My Husband & I have been on the IVF with Egg Donation waiting list at Bristol Southmead clinic for 2 years now and at the last update we were told it could be up to another 15 months, so at the moment it is still a waiting game. I am trying to get myself clued up about IVF in the meantime and find out what is in store..... MY Niece and God-Daughters give me plenty of practical practice with kids too if it ever does happen for us!
I try to stay positive and like to raise awareness about infertility and egg donation wherever and whenever I can, as while talking to people about my condition I noticed that there really isn't a lot of knowledge out there 
I love meeting new people and talking to people, I find that talking to other people who are in the same/similar situation really does help, so if anybody would like to contact me it would be great to hear from you


----------



## VEC (May 29, 2007)

Jue! FF is a lifeline for those seeking support, information and friendship whilst going through fertility issues. Fellow FF members are fantastic pressure valves when family, friends, doctors and partners often just don't "get" what you're going through. It has held my hand throughout treatment and I've made some great friends and gained a vast amount of knowledge, both of which are key factors in at least maintaining some level of sanity!

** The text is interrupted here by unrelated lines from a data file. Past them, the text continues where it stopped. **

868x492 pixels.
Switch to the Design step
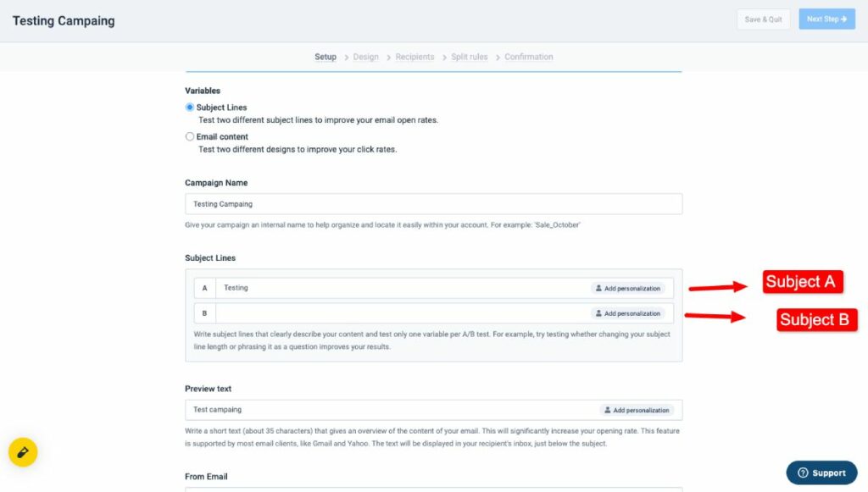click(x=365, y=57)
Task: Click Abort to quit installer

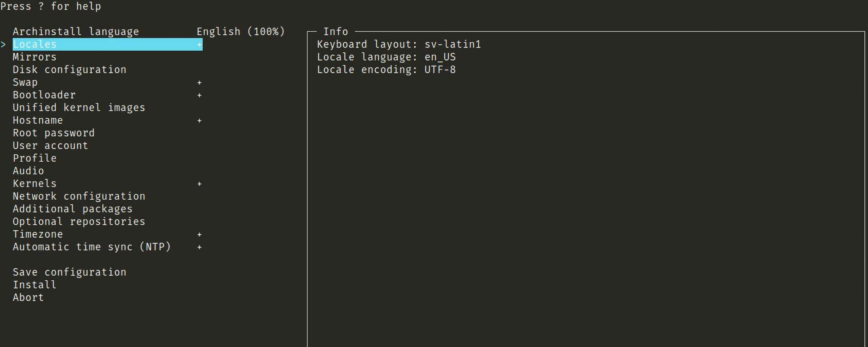Action: click(28, 297)
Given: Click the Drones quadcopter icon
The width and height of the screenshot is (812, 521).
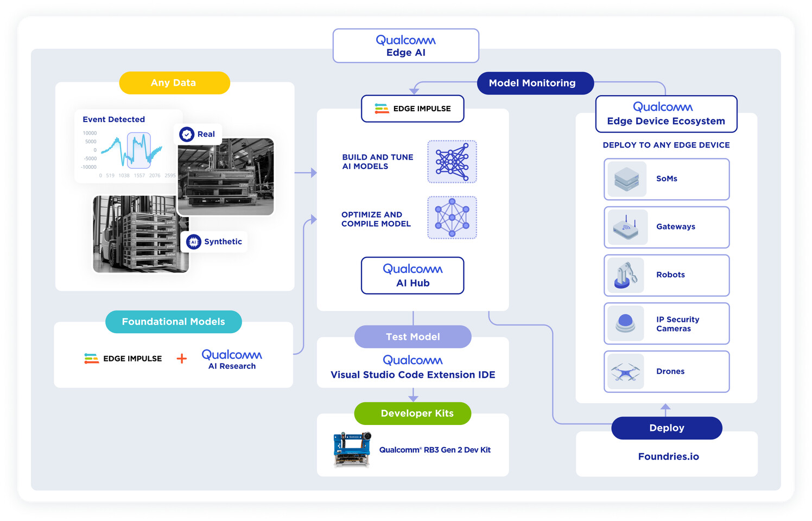Looking at the screenshot, I should point(626,372).
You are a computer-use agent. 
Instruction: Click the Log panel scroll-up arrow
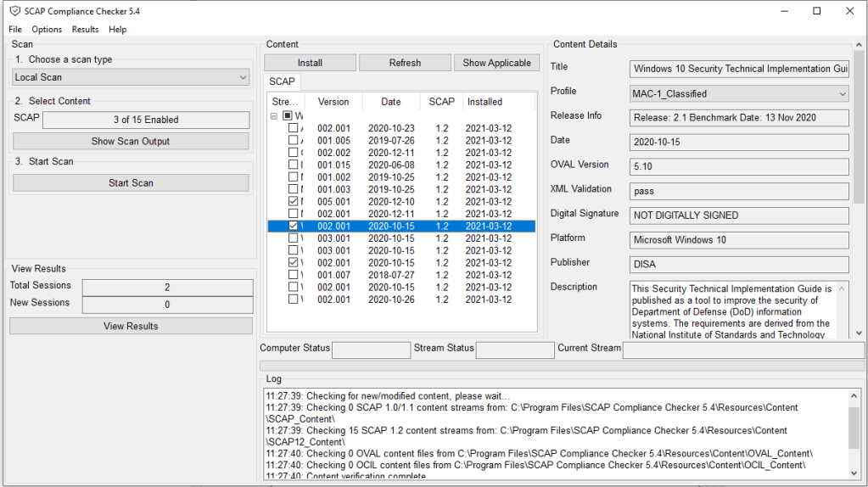[854, 395]
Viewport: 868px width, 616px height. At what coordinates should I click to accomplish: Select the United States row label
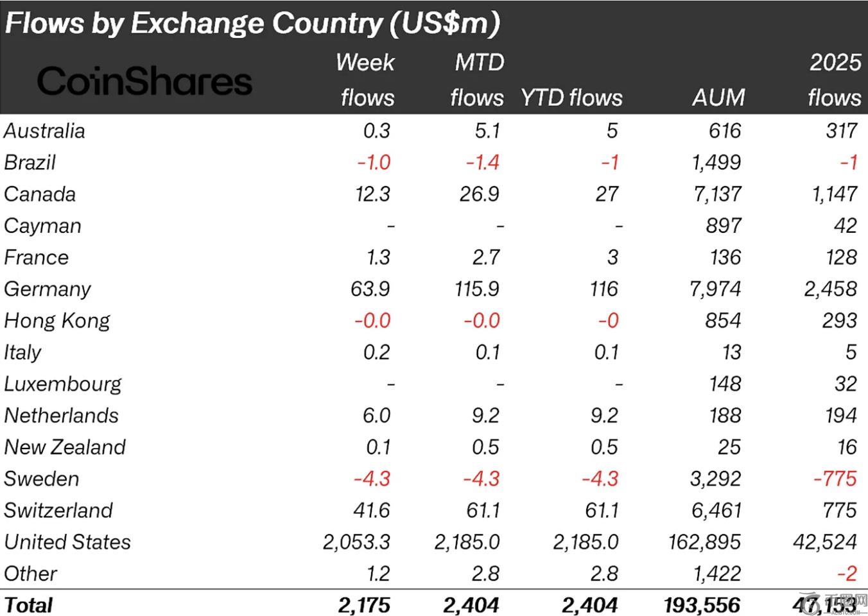pos(67,542)
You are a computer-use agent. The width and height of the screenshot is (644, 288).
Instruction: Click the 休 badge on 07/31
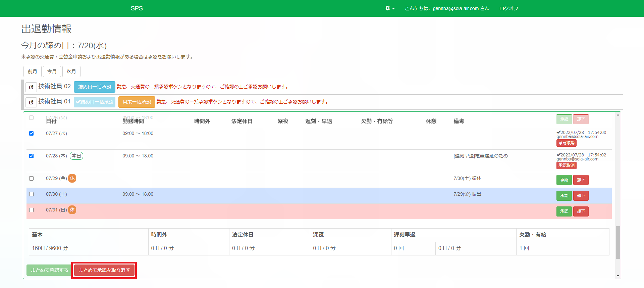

I'm sorry to hear that you are being made to wait SO long for your IVF, that's more than a waiting game, more like a waiting marathon! I hope that things get moving for you very soon - I take it you are doing it on the NHS, because I think that private waiting lists are a bit shorter. And I know that you have clearly had a bit of time to get your head around POF, but I'm sorry to hear that too - it must be so tough to go through that so young.   For different reasons (I'm old, my eggs are scrambled) we have ended up using donor eggs thanks to the generosity of a woman in the Czech Republic, as a result of which we have a beautiful little boy. Oh, and although I know some people prefer to keep such things private, I too think that the more I talk to people about fertility issues the more that it becomes more acceptable, more normal and also the more that you may unwittingly help others who are keeping quiet about similar problems.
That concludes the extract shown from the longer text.